Les grandes sociétés sont prêtes à faire plus. Elles laissent entendre, dans une certaine mesure, que si les autres intervenants faisaient leurs devoirs, elles pourraient agir plus rapidement. Elles ont tendance à montrer du doigt le gouvernement et non les peuples autochtones. Les Autochtones ont une grande expérience des coentreprises.

Les études de cas peuvent , à cet égard, être très utiles. En effet, il existe de nombreuses études de cas qui peuvent servir de modèles à suivre. Mentionnons, par exemple, la collaboration entre les Premières nations et Cameco, la bande indienne d'Osoyoos et Vinco, un producteur de vin, les coentreprises auxquelles participent PCL Construction, à l'échelle du pays, et les Autochtones.

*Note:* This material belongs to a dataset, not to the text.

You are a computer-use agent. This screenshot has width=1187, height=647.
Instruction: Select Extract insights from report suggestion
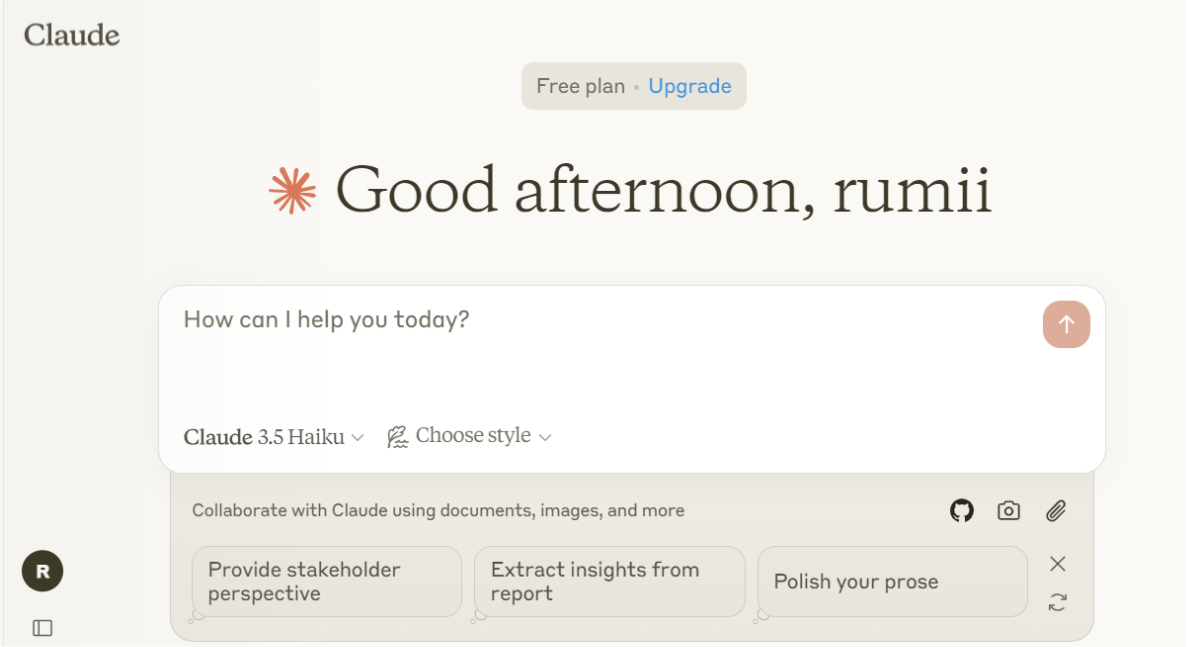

Les Autochtones sont prêts à participer à des projets de coentreprise. Cette volonté cadre avec la perspective théorique, le principe de l'économie nouvelle qui laisse entendre que les grandes sociétés sont beaucoup plus susceptibles d'établir des partenariats et des réseaux, de créer des alliances, et non d'exercer seules un contrôle sur toutes les opérations, du début à la fin. La perspective théorique a fait ses preuves, car il existe déjà plusieurs modèles en place. Il n'est pas nécessaire d'adopter une politique nationale; il faut plutôt entreprendre une campagne de sensibilisation sur les modèles à suivre. On est en train d'accomplir des choses extraordinaires dans tous les secteurs.

Le sénateur Christensen : Le problème, quand on crée une coentreprise dans le cadre de projets de grande et même de moyenne envergure, c'est qu'une fois qu'on a versé beaucoup d'argent aux Premières nations, plus rien ne se passe. On promet des emplois, sauf que ce sont des emplois mal rémunérés. Il n'y a pas de formation, d'encadrement pour aider les gens à améliorer leurs compétences pour qu'ils puissent progresser. On investit beaucoup d'argent dans ces projets, mais c'est un geste purement symbolique qui n'aboutit à rien. Comment peut-on venir à bout de ce problème?

M. Anderson : Les entreprises qui sont efficaces le font elles-mêmes. Prenons l'exemple de Cameco qui, au fil des ans, a changé d'attitude. Elle soutient maintenant qu'elle est en mesure de travailler avec les collectivités locales, autochtones ou autres, et que c'est là que réside la clé de son succès. Cette collaboration lui permet d'obtenir des permis et d'entreprendre des projets d'exploration des ressources dans tous les pays du monde. Elle n'hésite pas à mettre en évidence son bilan, les politiques qu'elle a adoptées. Toutefois, ce ne sont pas toutes les entreprises qui agissent de la sorte. Beaucoup ne le font pas.

Nous sommes en train, de concert avec le Conference Board, de mener un sondage sur les pratiques exemplaires, parce que certaines sociétés offrent des programmes exceptionnels qui sont très efficaces. Les sociétés qui mettent en place de tels programmes bénéficient d'un avantage stratégique, puisqu'elles arrivent ainsi à obtenir de meilleurs résultats. Prenons l'exemple de Hewlett Packard. La compagnie a décidé que si elle veut améliorer sa performance, elle doit collaborer avec les collectivités locales. Cette démarche vous amène presque tout naturellement à accomplir des choses positives au sein de la collectivité parce que la situation de l'entreprise s'améliore. Ces résultats sont de plus en plus documentés. Vous pourriez mettre l'accent sur ce facteur dans vos travaux de recherche.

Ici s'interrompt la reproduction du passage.